Roberto T. G. Rodrigues é escritor, mestre de RPG e criador do universo de A Era de Ouro da Magia / Foto: Arquivo pessoal
ARTIGO - Entre HAL 9000 e o ChatGPT: será que a IA é mesmo inteligente ? ou somos nós que estamos mudando? = Por Roberto T. G. Rodrigues
A primeira coisa que precisamos entender é simples: IA não pensa. Ela não tem consciência. Ela não acorda de manhã cheia de ideias novas.
O que chamamos de “inteligência” nada mais é do que aprendizado de máquina — ou seja, um programa que observa padrões e repete comportamentos.
Imagine o seguinte: todo dia, às quatro da tarde, você liga a cafeteira, abre a geladeira, pega o requeijão e, quatorze minutos depois, coloca os pães na torradeira. Se seus eletrodomésticos fossem uma IA, fariam isso sozinhos. Não por mágica. Mas porque aprenderam o seu hábito.

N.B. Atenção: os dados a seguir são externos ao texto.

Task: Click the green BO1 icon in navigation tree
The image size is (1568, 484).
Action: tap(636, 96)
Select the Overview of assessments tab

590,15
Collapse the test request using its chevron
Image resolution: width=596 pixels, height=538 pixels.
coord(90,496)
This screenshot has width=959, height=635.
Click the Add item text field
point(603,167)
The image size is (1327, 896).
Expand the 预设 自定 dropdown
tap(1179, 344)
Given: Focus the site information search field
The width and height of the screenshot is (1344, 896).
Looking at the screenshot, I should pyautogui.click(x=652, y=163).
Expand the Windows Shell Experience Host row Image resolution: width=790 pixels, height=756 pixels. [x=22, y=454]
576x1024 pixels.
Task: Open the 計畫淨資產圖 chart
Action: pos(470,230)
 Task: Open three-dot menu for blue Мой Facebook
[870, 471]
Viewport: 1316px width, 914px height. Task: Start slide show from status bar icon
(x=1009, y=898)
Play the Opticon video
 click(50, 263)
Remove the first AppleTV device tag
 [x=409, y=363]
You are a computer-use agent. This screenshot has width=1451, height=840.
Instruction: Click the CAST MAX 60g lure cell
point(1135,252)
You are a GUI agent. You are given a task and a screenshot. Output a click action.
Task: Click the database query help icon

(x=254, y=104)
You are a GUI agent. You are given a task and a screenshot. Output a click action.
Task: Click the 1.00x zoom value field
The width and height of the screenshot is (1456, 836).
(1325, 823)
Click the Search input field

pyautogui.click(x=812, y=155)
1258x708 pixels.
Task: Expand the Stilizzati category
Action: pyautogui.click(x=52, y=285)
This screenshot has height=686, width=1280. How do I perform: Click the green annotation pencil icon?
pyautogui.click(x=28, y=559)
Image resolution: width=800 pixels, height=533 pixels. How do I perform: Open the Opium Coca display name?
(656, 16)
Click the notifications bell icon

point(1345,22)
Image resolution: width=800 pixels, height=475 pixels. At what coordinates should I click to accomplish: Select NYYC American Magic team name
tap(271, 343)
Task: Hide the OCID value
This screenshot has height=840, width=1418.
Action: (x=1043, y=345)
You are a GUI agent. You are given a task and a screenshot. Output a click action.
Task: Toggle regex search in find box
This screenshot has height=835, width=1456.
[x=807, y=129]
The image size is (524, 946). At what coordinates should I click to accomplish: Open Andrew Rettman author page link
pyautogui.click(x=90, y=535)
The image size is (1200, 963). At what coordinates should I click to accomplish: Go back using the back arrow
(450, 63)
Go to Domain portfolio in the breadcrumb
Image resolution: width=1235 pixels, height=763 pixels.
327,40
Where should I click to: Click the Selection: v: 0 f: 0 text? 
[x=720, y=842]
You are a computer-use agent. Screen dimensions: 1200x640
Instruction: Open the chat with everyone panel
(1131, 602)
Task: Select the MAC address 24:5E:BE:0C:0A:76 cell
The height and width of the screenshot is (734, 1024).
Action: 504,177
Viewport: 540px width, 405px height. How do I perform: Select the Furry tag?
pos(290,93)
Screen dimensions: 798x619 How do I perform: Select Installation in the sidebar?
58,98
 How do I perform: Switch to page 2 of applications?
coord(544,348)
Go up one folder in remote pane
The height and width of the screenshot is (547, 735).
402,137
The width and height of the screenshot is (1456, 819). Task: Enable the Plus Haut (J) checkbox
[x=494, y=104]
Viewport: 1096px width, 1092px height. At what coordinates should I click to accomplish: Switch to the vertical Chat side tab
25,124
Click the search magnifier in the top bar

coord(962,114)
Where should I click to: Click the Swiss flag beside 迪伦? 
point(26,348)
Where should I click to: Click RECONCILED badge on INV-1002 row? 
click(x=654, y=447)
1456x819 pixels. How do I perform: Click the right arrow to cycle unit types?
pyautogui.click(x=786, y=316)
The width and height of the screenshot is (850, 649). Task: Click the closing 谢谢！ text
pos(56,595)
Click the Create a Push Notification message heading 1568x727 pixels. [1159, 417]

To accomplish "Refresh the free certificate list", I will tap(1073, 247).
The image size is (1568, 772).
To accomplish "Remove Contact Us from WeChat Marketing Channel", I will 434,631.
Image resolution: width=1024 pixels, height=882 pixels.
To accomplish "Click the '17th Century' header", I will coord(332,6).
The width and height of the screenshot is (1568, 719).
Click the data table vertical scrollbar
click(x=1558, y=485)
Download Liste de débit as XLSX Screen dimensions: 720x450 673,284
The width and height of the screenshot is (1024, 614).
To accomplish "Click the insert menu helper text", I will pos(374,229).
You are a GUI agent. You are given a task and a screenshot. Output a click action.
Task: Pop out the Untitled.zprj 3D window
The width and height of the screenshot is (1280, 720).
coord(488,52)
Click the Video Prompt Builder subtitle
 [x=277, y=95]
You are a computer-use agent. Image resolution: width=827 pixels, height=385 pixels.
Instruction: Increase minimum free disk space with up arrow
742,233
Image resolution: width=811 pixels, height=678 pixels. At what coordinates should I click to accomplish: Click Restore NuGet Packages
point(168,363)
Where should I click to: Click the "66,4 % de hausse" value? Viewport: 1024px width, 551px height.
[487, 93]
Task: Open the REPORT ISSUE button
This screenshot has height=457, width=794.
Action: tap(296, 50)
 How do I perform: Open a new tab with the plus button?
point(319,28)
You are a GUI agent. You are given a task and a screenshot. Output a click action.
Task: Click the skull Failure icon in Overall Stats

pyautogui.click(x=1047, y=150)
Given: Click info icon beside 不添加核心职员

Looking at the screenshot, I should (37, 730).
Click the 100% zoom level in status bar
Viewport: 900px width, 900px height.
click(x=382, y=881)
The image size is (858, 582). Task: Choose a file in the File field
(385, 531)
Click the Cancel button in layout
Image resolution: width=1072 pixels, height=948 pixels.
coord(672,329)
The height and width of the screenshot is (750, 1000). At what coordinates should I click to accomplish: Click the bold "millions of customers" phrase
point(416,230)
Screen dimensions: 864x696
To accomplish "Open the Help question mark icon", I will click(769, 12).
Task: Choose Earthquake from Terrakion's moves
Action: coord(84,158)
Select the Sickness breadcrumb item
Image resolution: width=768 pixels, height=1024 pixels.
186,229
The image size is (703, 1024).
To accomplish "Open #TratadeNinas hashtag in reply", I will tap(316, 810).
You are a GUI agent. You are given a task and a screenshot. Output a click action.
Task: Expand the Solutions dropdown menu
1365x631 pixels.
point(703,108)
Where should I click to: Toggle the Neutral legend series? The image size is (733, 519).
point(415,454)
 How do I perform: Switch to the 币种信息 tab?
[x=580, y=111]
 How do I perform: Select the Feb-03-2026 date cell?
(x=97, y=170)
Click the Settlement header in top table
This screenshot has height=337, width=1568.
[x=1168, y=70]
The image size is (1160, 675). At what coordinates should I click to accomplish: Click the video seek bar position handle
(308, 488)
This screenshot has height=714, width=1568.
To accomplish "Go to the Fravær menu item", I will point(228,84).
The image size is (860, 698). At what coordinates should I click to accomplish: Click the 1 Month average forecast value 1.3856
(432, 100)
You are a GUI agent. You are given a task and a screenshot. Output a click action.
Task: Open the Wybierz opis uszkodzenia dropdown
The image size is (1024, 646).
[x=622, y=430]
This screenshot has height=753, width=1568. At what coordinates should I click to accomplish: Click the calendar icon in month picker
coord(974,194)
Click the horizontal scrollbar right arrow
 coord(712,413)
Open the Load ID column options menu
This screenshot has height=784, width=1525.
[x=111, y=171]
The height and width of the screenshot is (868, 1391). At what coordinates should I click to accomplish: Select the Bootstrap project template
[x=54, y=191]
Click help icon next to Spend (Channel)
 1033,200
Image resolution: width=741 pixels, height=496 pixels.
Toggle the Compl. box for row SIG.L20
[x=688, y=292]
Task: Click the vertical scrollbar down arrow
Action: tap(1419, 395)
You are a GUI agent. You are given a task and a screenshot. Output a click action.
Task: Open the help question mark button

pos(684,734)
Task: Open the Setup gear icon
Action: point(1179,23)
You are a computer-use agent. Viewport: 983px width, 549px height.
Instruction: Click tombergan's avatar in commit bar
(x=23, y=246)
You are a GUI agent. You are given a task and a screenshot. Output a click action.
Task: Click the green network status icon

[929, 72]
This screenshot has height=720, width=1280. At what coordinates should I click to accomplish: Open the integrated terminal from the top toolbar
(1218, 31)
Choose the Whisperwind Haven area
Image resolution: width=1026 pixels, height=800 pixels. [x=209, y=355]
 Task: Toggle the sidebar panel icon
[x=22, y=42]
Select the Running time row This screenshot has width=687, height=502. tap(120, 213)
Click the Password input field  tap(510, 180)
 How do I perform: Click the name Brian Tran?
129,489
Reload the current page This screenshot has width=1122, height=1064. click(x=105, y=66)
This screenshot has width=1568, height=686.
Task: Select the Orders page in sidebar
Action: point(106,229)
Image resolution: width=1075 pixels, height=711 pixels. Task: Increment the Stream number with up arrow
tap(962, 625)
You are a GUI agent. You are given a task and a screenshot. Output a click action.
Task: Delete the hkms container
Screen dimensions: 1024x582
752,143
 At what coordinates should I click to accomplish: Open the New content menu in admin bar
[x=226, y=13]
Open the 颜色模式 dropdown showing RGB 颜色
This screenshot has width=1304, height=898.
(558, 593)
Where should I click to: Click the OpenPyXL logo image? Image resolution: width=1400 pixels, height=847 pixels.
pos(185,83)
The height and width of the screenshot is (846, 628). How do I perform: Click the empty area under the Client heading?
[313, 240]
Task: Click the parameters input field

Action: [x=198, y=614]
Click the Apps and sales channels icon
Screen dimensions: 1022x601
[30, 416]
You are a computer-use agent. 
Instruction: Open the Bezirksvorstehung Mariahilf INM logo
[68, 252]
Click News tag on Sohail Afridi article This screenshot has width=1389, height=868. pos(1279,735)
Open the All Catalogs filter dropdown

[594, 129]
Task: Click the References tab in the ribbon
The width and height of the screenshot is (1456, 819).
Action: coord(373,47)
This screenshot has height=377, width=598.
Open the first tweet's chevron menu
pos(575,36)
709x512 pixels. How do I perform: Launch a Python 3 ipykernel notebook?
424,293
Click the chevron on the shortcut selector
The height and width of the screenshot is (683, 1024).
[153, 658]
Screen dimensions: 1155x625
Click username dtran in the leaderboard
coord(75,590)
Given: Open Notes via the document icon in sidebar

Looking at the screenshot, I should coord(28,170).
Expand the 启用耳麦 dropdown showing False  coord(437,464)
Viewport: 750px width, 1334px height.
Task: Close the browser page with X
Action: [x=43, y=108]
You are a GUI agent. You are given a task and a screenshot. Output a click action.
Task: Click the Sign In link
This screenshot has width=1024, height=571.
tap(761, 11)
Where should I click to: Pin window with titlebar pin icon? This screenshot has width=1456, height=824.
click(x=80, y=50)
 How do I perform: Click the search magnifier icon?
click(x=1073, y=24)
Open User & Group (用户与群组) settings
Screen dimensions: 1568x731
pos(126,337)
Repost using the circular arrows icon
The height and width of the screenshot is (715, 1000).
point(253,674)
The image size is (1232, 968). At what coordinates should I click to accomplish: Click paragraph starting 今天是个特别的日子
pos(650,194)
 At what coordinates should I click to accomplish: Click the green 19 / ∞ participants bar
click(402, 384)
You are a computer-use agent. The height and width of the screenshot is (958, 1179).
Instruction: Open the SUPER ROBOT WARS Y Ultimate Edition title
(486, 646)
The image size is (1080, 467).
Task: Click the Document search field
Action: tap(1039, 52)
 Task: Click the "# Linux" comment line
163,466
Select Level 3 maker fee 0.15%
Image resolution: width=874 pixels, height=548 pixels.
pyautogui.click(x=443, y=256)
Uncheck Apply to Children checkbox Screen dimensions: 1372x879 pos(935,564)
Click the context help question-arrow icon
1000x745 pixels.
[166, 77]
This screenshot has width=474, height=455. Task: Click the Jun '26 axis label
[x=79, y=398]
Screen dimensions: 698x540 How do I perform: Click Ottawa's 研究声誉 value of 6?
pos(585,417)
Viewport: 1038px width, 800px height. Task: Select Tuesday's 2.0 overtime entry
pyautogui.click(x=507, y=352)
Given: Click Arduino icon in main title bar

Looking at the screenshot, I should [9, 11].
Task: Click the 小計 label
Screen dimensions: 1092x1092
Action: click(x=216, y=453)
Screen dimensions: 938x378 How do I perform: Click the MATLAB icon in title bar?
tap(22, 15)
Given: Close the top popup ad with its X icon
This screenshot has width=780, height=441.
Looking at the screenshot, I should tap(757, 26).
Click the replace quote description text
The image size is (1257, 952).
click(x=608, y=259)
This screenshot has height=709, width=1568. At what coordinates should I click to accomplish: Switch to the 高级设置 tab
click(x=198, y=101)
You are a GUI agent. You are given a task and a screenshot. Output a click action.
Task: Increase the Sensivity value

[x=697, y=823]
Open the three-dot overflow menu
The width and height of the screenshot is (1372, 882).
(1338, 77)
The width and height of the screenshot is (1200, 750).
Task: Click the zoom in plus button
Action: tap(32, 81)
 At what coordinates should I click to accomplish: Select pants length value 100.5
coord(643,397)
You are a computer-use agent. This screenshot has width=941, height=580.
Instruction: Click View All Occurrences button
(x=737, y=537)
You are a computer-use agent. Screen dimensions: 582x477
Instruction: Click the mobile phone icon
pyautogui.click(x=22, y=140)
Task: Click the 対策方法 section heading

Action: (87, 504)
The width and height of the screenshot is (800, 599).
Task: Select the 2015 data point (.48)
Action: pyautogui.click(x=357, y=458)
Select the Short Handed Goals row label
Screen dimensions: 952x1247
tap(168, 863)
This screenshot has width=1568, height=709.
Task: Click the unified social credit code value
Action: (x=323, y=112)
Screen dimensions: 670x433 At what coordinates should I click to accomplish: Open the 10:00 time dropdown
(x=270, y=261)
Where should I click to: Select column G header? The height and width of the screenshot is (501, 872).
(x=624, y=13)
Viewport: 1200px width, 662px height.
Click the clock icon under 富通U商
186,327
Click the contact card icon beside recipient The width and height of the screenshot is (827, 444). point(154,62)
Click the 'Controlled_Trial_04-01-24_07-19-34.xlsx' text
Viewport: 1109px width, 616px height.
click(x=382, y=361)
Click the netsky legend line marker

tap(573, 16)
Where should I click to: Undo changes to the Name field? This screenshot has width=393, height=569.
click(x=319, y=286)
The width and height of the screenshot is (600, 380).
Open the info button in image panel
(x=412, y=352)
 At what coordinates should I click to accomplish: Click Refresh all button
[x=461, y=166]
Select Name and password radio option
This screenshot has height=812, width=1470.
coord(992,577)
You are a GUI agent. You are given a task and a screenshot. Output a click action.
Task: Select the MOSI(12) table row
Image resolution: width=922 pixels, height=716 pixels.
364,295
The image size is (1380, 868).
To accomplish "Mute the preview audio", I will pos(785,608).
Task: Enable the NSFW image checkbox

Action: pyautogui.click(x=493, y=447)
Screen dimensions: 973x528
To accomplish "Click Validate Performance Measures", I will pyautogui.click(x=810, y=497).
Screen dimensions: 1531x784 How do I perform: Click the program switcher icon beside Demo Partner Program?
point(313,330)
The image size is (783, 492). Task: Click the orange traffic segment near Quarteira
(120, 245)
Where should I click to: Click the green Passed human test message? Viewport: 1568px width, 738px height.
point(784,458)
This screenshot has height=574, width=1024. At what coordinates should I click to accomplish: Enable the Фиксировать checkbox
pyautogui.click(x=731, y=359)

É disso que se trata: repetição, associação, ajuste. Não existe criatividade espontânea.
As IAs de hoje nada mais são do que grandes dicionários vivos, treinados com toneladas de textos, livros, artigos, músicas, imagens. Elas reorganizam o que já existe e devolvem em uma nova forma.
E aqui está a provocação: se um escritor lê dezenas de livros e depois cria a sua própria história… não está fazendo o mesmo? Se nossa mente mistura lembranças, sons e imagens para gerar algo “novo”, não é parecido com o que a IA faz?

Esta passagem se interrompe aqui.